TASK STATEMENT:
Repeat exactly the lines of the listing from the line containing "Image resolution: width=444" through its last line, and nothing beyond them.

EXTRACTED ENTRIES:
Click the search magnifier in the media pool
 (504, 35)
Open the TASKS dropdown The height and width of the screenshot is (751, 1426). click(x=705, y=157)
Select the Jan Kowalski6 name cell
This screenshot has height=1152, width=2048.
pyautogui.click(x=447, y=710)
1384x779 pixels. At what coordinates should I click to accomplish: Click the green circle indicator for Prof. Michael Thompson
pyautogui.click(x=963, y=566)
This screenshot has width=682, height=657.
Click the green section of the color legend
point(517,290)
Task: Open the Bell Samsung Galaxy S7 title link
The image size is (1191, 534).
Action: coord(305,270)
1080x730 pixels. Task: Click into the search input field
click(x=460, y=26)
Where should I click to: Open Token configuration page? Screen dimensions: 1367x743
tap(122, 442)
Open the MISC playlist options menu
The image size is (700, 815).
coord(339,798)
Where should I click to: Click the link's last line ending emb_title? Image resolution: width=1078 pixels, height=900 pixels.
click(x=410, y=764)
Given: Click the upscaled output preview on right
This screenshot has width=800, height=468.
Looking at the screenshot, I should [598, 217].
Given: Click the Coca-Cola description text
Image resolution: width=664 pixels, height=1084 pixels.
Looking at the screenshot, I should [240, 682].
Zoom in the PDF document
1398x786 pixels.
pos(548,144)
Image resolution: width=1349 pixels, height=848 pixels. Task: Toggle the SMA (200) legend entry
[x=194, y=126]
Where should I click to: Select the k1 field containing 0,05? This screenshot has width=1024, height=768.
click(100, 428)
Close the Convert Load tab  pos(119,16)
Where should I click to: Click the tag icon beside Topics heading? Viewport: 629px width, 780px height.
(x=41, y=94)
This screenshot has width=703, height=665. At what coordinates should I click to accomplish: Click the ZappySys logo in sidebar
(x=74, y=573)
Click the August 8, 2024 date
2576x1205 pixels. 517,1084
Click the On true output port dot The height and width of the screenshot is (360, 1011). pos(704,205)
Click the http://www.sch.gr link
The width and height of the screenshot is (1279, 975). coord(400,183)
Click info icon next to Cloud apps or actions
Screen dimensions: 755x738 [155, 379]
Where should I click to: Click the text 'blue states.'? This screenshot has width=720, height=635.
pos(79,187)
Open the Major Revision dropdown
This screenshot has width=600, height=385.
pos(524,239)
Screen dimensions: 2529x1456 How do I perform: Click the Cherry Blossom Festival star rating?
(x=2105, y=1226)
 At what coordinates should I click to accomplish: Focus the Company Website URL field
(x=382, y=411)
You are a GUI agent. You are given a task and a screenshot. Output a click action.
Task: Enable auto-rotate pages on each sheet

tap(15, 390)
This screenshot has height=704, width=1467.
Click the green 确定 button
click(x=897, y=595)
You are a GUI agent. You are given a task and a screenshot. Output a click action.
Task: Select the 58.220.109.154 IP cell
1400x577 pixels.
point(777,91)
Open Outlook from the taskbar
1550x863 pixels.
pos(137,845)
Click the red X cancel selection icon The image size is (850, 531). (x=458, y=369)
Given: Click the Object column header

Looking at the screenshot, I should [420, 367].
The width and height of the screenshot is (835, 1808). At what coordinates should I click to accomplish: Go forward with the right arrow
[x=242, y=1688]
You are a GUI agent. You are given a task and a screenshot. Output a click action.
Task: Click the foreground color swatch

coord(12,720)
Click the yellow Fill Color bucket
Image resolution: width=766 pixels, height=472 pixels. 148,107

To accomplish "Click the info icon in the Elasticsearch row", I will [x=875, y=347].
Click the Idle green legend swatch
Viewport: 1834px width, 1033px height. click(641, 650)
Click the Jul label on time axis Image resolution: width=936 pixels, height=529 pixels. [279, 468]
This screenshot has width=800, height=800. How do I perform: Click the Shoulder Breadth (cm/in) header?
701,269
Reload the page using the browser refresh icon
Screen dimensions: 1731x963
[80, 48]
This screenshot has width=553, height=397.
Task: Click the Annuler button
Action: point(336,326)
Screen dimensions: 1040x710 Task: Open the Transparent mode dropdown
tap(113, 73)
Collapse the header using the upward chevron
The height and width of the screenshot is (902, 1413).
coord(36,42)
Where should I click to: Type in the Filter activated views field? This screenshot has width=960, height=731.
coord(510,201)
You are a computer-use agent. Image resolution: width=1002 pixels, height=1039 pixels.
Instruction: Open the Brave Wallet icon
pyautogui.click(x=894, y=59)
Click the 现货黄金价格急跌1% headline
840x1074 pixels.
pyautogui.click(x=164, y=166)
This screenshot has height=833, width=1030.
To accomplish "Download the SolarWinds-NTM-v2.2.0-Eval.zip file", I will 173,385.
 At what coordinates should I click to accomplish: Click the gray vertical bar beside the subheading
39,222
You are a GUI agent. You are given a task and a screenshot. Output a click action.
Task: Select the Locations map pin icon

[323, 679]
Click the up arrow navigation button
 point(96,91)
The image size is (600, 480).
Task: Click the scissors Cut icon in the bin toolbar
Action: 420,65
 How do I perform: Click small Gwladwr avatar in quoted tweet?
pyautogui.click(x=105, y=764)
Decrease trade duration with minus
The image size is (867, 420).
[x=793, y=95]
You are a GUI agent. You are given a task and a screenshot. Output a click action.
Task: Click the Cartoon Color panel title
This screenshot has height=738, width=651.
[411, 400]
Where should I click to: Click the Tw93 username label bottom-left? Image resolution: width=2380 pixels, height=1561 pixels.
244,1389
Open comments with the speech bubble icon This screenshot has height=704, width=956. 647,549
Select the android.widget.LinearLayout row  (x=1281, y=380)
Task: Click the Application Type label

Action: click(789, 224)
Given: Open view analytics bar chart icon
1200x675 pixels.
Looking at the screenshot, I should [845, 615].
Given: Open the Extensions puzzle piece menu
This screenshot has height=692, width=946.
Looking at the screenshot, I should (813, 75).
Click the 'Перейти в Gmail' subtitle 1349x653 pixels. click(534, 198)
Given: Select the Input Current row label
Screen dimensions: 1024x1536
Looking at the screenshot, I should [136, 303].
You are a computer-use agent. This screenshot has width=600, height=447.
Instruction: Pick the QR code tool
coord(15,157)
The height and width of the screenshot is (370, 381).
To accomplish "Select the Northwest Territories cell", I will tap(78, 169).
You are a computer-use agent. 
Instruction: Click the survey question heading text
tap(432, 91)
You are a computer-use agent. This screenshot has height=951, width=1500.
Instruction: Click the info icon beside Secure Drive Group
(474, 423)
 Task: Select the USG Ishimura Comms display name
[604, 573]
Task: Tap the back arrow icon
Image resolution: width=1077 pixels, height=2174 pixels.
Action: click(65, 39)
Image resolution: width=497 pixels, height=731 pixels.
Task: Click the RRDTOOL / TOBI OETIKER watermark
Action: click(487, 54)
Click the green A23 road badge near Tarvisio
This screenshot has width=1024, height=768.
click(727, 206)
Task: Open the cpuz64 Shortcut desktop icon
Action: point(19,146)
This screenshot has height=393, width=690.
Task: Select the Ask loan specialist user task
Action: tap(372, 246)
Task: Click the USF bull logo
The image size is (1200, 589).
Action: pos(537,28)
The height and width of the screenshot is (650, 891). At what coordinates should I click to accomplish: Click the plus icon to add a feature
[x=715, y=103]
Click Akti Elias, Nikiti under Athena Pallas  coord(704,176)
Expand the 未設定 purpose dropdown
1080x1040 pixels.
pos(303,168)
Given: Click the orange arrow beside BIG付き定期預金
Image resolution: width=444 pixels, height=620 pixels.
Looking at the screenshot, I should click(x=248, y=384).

ANSWER SPACE:
Image resolution: width=444 pixels, height=620 pixels.
Looking at the screenshot, I should click(x=248, y=384).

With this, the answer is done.